Stated exercise
Copy each of the following items word for word, leaving every line unchanged.

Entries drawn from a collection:
****************************************
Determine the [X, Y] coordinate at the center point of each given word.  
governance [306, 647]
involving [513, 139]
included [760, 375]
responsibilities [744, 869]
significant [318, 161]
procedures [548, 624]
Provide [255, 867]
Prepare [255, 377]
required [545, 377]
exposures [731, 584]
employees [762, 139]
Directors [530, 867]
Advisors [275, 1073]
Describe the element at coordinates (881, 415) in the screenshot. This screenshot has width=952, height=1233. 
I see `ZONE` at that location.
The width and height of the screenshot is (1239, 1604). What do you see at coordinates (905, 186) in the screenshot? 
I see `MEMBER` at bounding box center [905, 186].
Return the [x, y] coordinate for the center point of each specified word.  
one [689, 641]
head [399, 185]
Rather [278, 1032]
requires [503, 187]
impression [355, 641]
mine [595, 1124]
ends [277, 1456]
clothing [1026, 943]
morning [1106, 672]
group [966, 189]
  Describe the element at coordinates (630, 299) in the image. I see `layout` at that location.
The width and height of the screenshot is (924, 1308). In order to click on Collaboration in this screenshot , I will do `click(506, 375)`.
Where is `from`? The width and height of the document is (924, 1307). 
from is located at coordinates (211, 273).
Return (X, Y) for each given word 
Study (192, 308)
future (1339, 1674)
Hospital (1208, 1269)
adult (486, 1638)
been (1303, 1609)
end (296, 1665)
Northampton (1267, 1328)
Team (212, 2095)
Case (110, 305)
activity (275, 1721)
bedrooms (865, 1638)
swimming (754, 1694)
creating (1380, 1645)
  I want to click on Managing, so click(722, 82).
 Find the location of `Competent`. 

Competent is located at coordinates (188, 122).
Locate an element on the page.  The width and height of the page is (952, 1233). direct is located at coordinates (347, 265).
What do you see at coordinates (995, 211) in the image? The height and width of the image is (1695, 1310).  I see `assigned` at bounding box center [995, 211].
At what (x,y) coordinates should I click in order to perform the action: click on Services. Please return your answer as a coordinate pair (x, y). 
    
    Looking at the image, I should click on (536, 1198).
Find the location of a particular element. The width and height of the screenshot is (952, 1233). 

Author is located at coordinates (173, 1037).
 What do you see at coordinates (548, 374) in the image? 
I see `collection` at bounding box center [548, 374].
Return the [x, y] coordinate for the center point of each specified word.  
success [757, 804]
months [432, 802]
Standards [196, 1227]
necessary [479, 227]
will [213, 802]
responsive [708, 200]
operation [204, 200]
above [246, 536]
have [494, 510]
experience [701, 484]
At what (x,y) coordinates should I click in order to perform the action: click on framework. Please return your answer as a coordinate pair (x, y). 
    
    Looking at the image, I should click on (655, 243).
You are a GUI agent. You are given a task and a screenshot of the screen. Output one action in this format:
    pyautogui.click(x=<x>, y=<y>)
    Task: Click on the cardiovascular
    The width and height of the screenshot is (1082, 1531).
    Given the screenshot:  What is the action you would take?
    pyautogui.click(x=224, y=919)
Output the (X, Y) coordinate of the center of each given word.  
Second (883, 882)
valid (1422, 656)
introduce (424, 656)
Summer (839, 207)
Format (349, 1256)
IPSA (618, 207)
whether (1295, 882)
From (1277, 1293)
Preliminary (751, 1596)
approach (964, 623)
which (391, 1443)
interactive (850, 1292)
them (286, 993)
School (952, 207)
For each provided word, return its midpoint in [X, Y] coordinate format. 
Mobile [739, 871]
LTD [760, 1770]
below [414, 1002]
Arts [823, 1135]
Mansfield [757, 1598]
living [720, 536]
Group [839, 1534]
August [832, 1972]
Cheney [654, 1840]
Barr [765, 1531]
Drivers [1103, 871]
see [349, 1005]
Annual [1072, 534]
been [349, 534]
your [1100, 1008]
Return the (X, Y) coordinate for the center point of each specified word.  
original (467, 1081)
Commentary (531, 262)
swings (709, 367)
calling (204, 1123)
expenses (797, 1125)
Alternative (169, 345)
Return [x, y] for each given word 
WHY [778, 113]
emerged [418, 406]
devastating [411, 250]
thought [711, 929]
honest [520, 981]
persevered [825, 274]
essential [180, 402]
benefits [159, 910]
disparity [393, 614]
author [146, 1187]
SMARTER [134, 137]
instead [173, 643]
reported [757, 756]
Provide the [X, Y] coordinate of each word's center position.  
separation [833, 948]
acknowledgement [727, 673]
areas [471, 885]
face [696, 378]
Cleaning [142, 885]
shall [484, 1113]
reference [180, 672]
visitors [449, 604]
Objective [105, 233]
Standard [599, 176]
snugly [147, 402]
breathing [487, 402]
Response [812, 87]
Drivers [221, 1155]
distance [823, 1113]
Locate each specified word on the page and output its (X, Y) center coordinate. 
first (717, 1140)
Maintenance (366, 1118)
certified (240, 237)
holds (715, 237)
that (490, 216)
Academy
****************************************
Reply to the exercise
Determine the [X, Y] coordinate at the center point of each given word.  
governance [306, 647]
involving [513, 139]
included [760, 375]
responsibilities [744, 869]
significant [318, 161]
procedures [548, 624]
Provide [255, 867]
Prepare [255, 377]
required [545, 377]
exposures [731, 584]
employees [762, 139]
Directors [530, 867]
Advisors [275, 1073]
Describe the element at coordinates (881, 415) in the screenshot. This screenshot has width=952, height=1233. 
I see `ZONE` at that location.
The width and height of the screenshot is (1239, 1604). What do you see at coordinates (905, 186) in the screenshot? 
I see `MEMBER` at bounding box center [905, 186].
Return the [x, y] coordinate for the center point of each specified word.  
one [689, 641]
head [399, 185]
Rather [278, 1032]
requires [503, 187]
impression [355, 641]
mine [595, 1124]
ends [277, 1456]
clothing [1026, 943]
morning [1106, 672]
group [966, 189]
  Describe the element at coordinates (630, 299) in the image. I see `layout` at that location.
The width and height of the screenshot is (924, 1308). In order to click on Collaboration in this screenshot , I will do `click(506, 375)`.
Where is `from`? The width and height of the document is (924, 1307). 
from is located at coordinates (211, 273).
Return (X, Y) for each given word 
Study (192, 308)
future (1339, 1674)
Hospital (1208, 1269)
adult (486, 1638)
been (1303, 1609)
end (296, 1665)
Northampton (1267, 1328)
Team (212, 2095)
Case (110, 305)
activity (275, 1721)
bedrooms (865, 1638)
swimming (754, 1694)
creating (1380, 1645)
  I want to click on Managing, so click(722, 82).
 Find the location of `Competent`. 

Competent is located at coordinates (188, 122).
Locate an element on the page.  The width and height of the page is (952, 1233). direct is located at coordinates (347, 265).
What do you see at coordinates (995, 211) in the image? The height and width of the image is (1695, 1310).  I see `assigned` at bounding box center [995, 211].
At what (x,y) coordinates should I click in order to perform the action: click on Services. Please return your answer as a coordinate pair (x, y). 
    
    Looking at the image, I should click on (536, 1198).
Find the location of a particular element. The width and height of the screenshot is (952, 1233). 

Author is located at coordinates (173, 1037).
 What do you see at coordinates (548, 374) in the image? 
I see `collection` at bounding box center [548, 374].
Return the [x, y] coordinate for the center point of each specified word.  
success [757, 804]
months [432, 802]
Standards [196, 1227]
necessary [479, 227]
will [213, 802]
responsive [708, 200]
operation [204, 200]
above [246, 536]
have [494, 510]
experience [701, 484]
At what (x,y) coordinates should I click in order to perform the action: click on framework. Please return your answer as a coordinate pair (x, y). 
    
    Looking at the image, I should click on (655, 243).
You are a GUI agent. You are given a task and a screenshot of the screen. Output one action in this format:
    pyautogui.click(x=<x>, y=<y>)
    Task: Click on the cardiovascular
    The width and height of the screenshot is (1082, 1531).
    Given the screenshot:  What is the action you would take?
    pyautogui.click(x=224, y=919)
Output the (X, Y) coordinate of the center of each given word.  
Second (883, 882)
valid (1422, 656)
introduce (424, 656)
Summer (839, 207)
Format (349, 1256)
IPSA (618, 207)
whether (1295, 882)
From (1277, 1293)
Preliminary (751, 1596)
approach (964, 623)
which (391, 1443)
interactive (850, 1292)
them (286, 993)
School (952, 207)
For each provided word, return its midpoint in [X, Y] coordinate format. 
Mobile [739, 871]
LTD [760, 1770]
below [414, 1002]
Arts [823, 1135]
Mansfield [757, 1598]
living [720, 536]
Group [839, 1534]
August [832, 1972]
Cheney [654, 1840]
Barr [765, 1531]
Drivers [1103, 871]
see [349, 1005]
Annual [1072, 534]
been [349, 534]
your [1100, 1008]
Return the (X, Y) coordinate for the center point of each specified word.  
original (467, 1081)
Commentary (531, 262)
swings (709, 367)
calling (204, 1123)
expenses (797, 1125)
Alternative (169, 345)
Return [x, y] for each given word 
WHY [778, 113]
emerged [418, 406]
devastating [411, 250]
thought [711, 929]
honest [520, 981]
persevered [825, 274]
essential [180, 402]
benefits [159, 910]
disparity [393, 614]
author [146, 1187]
SMARTER [134, 137]
instead [173, 643]
reported [757, 756]
Provide the [X, Y] coordinate of each word's center position.  
separation [833, 948]
acknowledgement [727, 673]
areas [471, 885]
face [696, 378]
Cleaning [142, 885]
shall [484, 1113]
reference [180, 672]
visitors [449, 604]
Objective [105, 233]
Standard [599, 176]
snugly [147, 402]
breathing [487, 402]
Response [812, 87]
Drivers [221, 1155]
distance [823, 1113]
Locate each specified word on the page and output its (X, Y) center coordinate. 
first (717, 1140)
Maintenance (366, 1118)
certified (240, 237)
holds (715, 237)
that (490, 216)
Academy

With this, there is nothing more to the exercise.